Search code examples
pythonjsonpyspark

Cannot explode a nested JSON within spark dataframe


I am new to Spark. I am trying to flatten a dataframe but failed to do so with "explode".

The original dataframe schema is like below:

ID|ApprovalJSON
1|[{"ApproverType":"1st Line Manager","Status":"Approved"},{"ApproverType":"2nd Line Manager","Status":"Approved"}]
2|[{"ApproverType":"1st Line Manager","Status":"Approved"},{"ApproverType":"2nd Line Manager","Status":"Rejected"}]

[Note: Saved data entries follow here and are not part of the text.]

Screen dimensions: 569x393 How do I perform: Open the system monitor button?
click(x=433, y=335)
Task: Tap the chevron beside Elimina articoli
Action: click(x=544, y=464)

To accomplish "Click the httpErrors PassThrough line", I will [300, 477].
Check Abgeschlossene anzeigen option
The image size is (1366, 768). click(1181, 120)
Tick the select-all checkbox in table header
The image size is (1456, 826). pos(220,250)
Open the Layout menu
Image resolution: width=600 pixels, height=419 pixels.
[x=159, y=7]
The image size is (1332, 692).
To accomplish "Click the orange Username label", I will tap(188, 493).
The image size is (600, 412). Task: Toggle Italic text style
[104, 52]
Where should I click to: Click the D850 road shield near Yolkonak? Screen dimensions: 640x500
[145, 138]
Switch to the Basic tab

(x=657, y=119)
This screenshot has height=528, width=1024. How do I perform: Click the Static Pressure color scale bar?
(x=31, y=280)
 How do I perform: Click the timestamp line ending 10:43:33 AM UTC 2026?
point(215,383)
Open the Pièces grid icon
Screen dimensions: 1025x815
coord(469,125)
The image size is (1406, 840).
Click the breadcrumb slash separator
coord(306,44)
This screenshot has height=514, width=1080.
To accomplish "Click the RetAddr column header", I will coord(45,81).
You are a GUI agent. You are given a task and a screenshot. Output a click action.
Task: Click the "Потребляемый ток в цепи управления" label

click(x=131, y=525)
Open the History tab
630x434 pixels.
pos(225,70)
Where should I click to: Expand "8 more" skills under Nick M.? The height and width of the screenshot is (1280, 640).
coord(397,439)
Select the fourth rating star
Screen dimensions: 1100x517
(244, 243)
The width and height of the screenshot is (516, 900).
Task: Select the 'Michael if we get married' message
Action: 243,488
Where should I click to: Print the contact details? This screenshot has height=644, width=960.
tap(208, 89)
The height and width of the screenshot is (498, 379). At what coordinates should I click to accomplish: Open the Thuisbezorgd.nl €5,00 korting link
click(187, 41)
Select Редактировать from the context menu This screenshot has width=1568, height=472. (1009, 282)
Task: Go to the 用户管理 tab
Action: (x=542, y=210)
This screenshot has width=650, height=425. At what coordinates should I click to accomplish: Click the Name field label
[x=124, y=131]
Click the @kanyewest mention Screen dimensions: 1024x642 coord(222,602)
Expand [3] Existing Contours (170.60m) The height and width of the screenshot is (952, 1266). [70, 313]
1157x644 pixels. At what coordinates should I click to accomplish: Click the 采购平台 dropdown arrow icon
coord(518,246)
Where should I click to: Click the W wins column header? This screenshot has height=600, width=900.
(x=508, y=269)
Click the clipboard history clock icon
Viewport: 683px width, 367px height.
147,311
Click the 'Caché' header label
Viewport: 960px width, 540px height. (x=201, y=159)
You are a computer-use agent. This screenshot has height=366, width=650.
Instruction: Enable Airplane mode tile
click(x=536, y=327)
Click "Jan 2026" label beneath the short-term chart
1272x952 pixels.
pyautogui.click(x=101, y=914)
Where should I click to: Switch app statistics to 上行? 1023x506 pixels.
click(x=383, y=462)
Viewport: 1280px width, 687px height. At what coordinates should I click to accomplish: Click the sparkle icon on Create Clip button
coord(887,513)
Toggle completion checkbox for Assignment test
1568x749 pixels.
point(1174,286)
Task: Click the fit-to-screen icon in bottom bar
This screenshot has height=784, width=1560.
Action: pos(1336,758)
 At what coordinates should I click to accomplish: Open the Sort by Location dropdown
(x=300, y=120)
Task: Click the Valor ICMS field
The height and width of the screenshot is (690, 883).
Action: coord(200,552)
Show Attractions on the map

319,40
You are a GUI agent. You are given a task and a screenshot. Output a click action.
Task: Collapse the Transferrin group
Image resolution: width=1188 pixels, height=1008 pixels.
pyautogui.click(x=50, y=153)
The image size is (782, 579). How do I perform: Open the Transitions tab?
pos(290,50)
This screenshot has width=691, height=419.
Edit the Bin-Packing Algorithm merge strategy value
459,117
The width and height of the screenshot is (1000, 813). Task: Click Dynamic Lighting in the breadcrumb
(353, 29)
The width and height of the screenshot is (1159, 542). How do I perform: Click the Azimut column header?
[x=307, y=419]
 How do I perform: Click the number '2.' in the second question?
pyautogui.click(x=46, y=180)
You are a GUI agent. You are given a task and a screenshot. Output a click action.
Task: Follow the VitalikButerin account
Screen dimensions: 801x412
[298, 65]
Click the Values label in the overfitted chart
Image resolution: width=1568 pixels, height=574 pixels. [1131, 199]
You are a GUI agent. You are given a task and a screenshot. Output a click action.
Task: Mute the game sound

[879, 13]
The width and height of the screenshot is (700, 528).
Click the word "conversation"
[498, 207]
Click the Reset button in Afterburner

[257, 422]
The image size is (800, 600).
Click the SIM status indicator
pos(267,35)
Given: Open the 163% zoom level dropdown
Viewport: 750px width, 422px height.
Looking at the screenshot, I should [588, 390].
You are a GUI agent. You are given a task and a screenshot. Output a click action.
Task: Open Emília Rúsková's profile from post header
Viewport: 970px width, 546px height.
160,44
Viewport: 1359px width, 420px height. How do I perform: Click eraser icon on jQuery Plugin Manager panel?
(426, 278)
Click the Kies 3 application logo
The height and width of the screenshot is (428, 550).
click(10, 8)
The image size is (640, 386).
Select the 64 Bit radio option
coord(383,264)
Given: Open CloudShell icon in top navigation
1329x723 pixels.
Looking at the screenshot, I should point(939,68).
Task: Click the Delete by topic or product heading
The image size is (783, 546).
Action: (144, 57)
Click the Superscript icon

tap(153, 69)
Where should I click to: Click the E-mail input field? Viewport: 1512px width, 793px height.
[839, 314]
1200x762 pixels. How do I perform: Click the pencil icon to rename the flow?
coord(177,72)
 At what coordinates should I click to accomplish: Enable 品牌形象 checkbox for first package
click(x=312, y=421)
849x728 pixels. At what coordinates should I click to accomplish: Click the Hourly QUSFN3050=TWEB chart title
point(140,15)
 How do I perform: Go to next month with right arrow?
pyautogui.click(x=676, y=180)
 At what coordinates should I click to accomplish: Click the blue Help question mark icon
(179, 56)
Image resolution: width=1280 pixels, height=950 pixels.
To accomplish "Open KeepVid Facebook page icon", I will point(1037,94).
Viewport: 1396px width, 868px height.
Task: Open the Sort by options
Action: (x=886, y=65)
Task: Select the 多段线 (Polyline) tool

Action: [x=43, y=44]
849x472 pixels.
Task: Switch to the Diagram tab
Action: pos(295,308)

I need to convert it to below schema?

ID|ApprovalType|Status
1|1st Line Manager|Approved
1|2nd Line Manager|Approved
2|1st Line Manager|Approved
2|2nd Line Manager|Rejected

I have tried

df_exploded = df.withColumn("ApprovalJSON", explode("ApprovalJSON"))

But I got error:

Cannot resolve "explode(ApprovalJSON)" due to data type mismatch: parameter 1 requires ("ARRAY" or "MAP") type, however, "ApprovalJSON" is of "STRING" type.;


Solution

  • First parse the JSON like strings to array of structs then use inline to explode array into rows and columns

    df1 = df.withColumn("ApprovalJSON", F.from_json("ApprovalJSON", schema="array<struct<ApproverType string, Status string>>"))
    df1 = df1.select("ID", F.inline('ApprovalJSON'))
    

    Result

    df1.show()
    
    +---+----------------+--------+
    | ID|    ApproverType|  Status|
    +---+----------------+--------+
    |  1|1st Line Manager|Approved|
    |  1|2nd Line Manager|Approved|
    |  2|1st Line Manager|Approved|
    |  2|2nd Line Manager|Rejected|
    +---+----------------+--------+